No entanto, deixa de fora os Estados Unidos. Ora, desde o 11 de setembro que a mídia americana vestiu a bandeira e aceitou a censura imposta pelo governo Bush. Desde então, especialmente durante as invasões ao Afeganistão e ao Iraque, a imprensa ianque manipula grosseiramente as informações, aceita as limitações impostas pelas forças armadas e pela Casa Branca, numa atitude próxima à dos países totalitários que historicamente tanto criticou.
Toda aquela história de imprensa livre foi pelo ralo. Salvo algumas exceções, a imprensa ianque não aceita essa crítica, de que tenha falhado. A justificativa tem sido de que os EUA precisavam se proteger do movimento terrorista internacional – leia-se al-Qaida, bin Laden e Saddam Hussein – e para isso a imprensa se engajou, de corpo e alma, na luta sem quartel que Bush e seu bando estariam fazendo para proteger os ideais democráticos americanos.

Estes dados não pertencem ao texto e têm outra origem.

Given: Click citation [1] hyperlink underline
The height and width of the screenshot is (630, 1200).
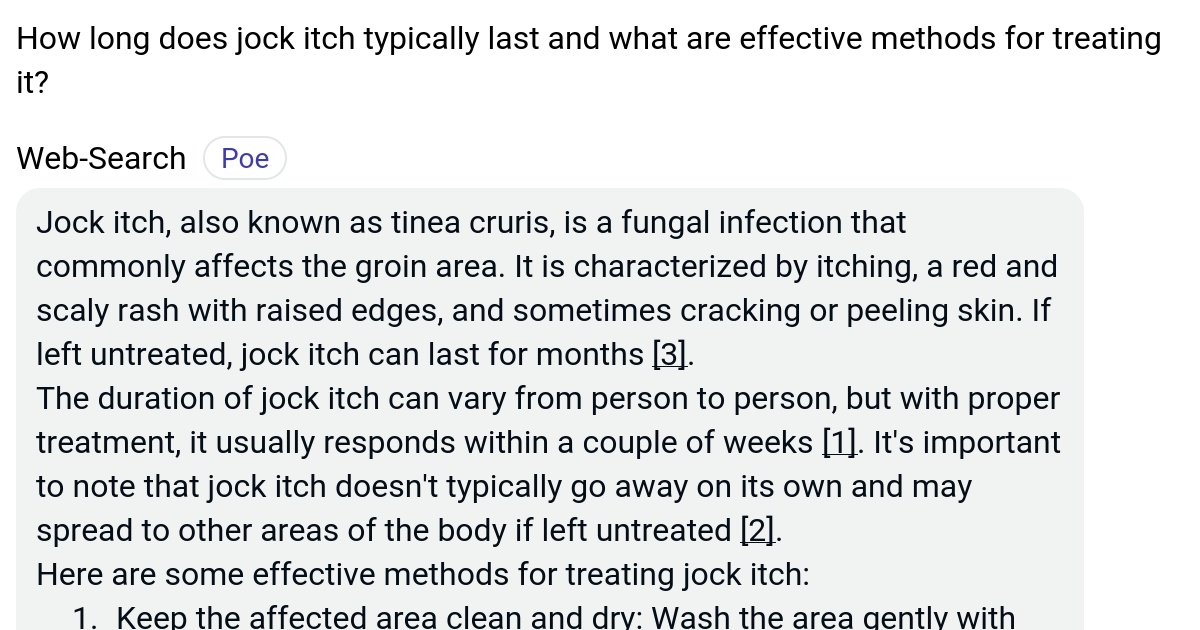Looking at the screenshot, I should (x=838, y=452).
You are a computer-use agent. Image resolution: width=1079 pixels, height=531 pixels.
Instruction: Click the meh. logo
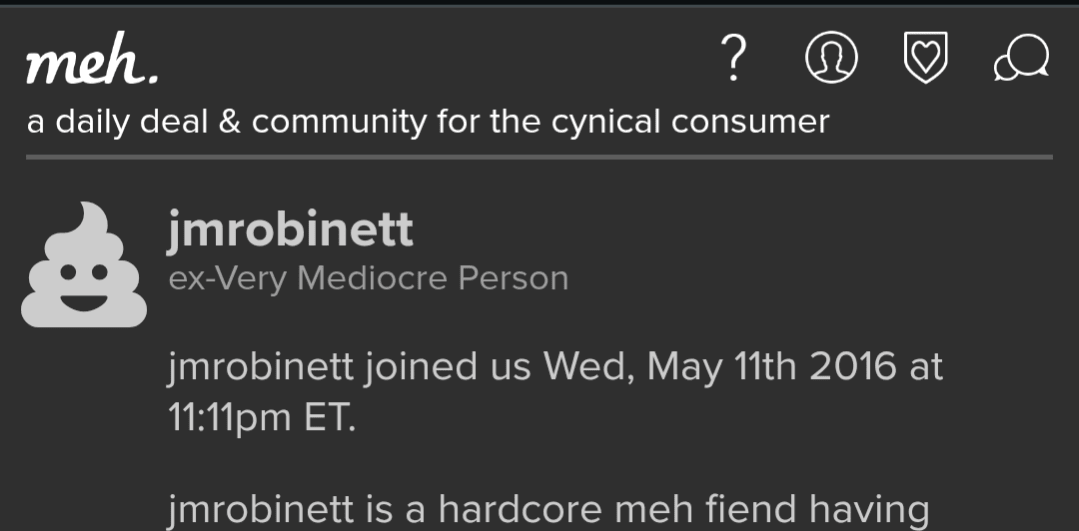(91, 67)
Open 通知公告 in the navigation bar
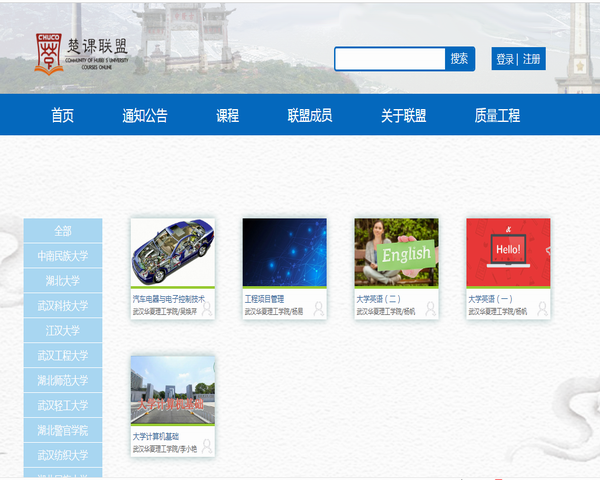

Na realidade, sempre houve uma estreita aliança entre a mídia, o Estado e as elites americanas. A história mostra bem isso, inicialmente com a Guerra Hispano-Americana, do fim do século 19, quando a imprensa sensacionalista de Joseph Pulitzer (1847-1911), que dificilmente ganharia qualquer prêmio Pulitzer, e de William Randolph Hearst (1863-1951), retratado por Orson Welles, no filme Cidadão Kane, ajudaram a criar um clima de apoio à guerra na população ianque, principalmente depois que o navio de guerra americano Maine explodiu no Porto de Havana. Hoje sabe-se que foi um acidente, mas na época forjaram-se provas de que teria sido um atentado dos espanhóis, que dominavam Cuba, para incentivar a guerra e a invasão à ilha. O papel da imprensa foi fundamental, manipulando e criando informações falsas para justificar o conflito. Como resultado, os EUA, que ganharam a guerra, ficaram com as ilhas de Cuba e Porto Rico, no Caribe, e Filipinas e Guam, no Pacífico.
Sem peso moral
A ocupação das Filipinas foi difícil, em função da resistência, especialmente da população muçulmana. Foi lá que o exército americano começou sua história, pouco conhecida ainda, de massacrar civis em guerras e ocupações. O episódio atual da invasão do Afeganistão e do Iraque, guardadas as características da época, mostra que essa simbiose entre mídia americana e poder político-econômico continua, com a imprensa sempre apoiando as guerras de que os EUA participam. Watergate, que resultou na renúncia do presidente Richard Nixon, foi uma exceção. Já o papel que a imprensa teve na retirada e na derrota das forças armadas americanas do Vietnã foi relativo. A guerra já estava acontecendo havia anos. Só depois do aumento do número de soldados americanos mortos no conflito, aliado às imagens na TV das mortes e da destruição da população civil, é que o movimento de retirada dos soldados cresceu e forçou a derrota militar e política dos americanos no Sudeste Asiático.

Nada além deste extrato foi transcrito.